Edukacja

Illuminating enlightenment

 

Marcin Wicha
Illuminating enlightenment

 

1.

Education, enlightenment, lighting (oświata, oświecenie, oświetlenie): three words that over the past hundred years have often swapped meanings.

The traditional school iconography we still keep in a drawer somewhere (if not at home, then at our parents’) was full of enlightenment symbols. It’s enough to look at old school certificates, insignia, ID cards and banners, and we will find a whole gallery of suns, torches, oil lamps (raised before the nation), flames and sparks.

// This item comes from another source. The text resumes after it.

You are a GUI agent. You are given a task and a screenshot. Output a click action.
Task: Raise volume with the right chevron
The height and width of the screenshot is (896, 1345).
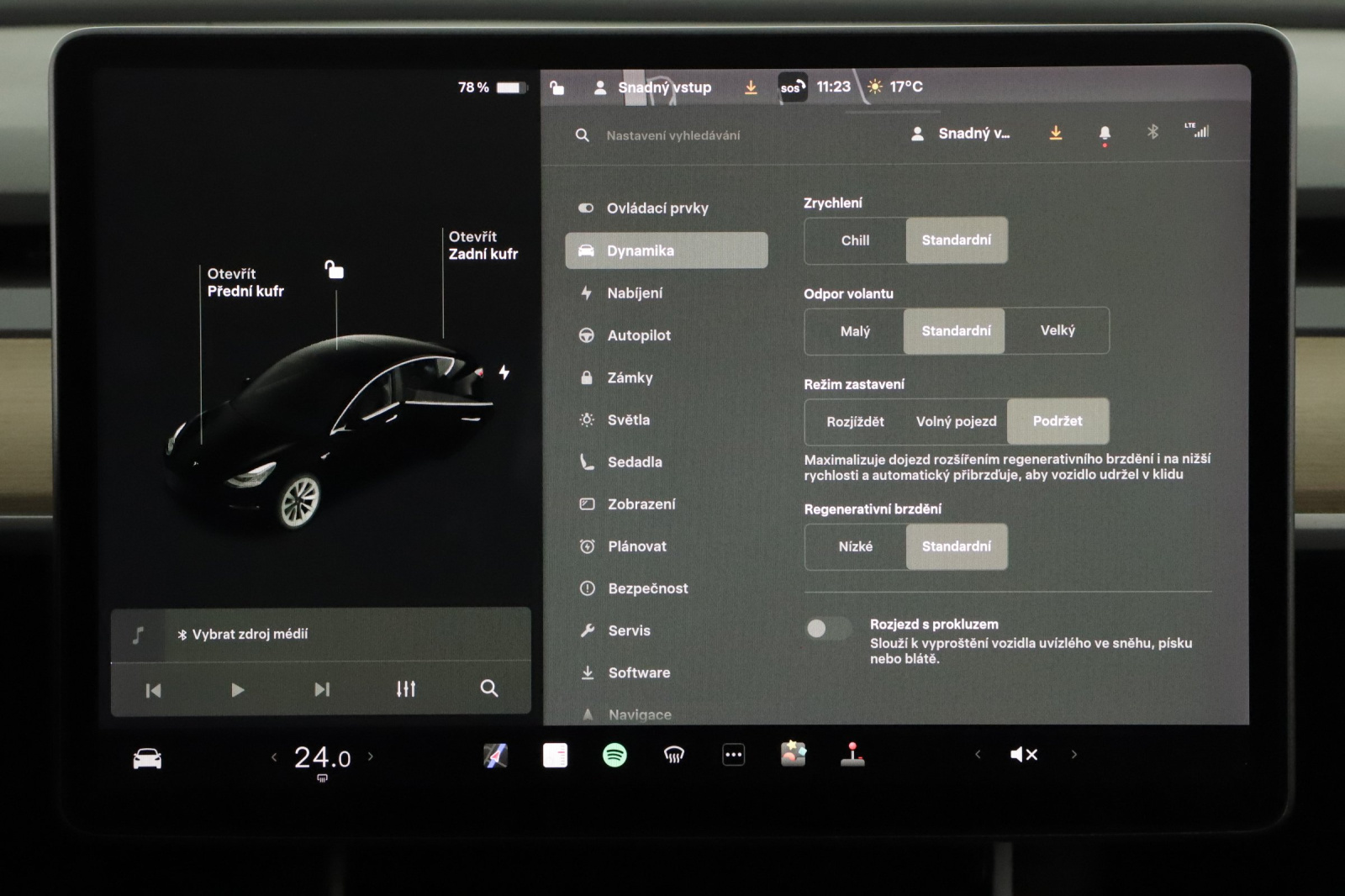(1073, 755)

Interestingly, many of these emblems have disappeared in recent years. Instead of the sun of reason, more and more often it is the mortarboard, the squared-off headgear peculiar to American graduates, that serves as a symbol of education. A sign of status, an emblem of individual success achieved by the buyer of educational services.

2.

Universal schooling is a product of the enlightenment. Schools are a decentralized museum of modernity and modernization.

The same schools—institutions with their exams, tests, averages, absurdly hierarchical structure, inequality, violence, rivalry, persecution of minorities, powerlessness in the face of a changing world—reveal what enlightenment means today. What it has changed into. What is left of it.

3.

The political dispute has only caused issues of education to become a subject of interest today among the liberal public.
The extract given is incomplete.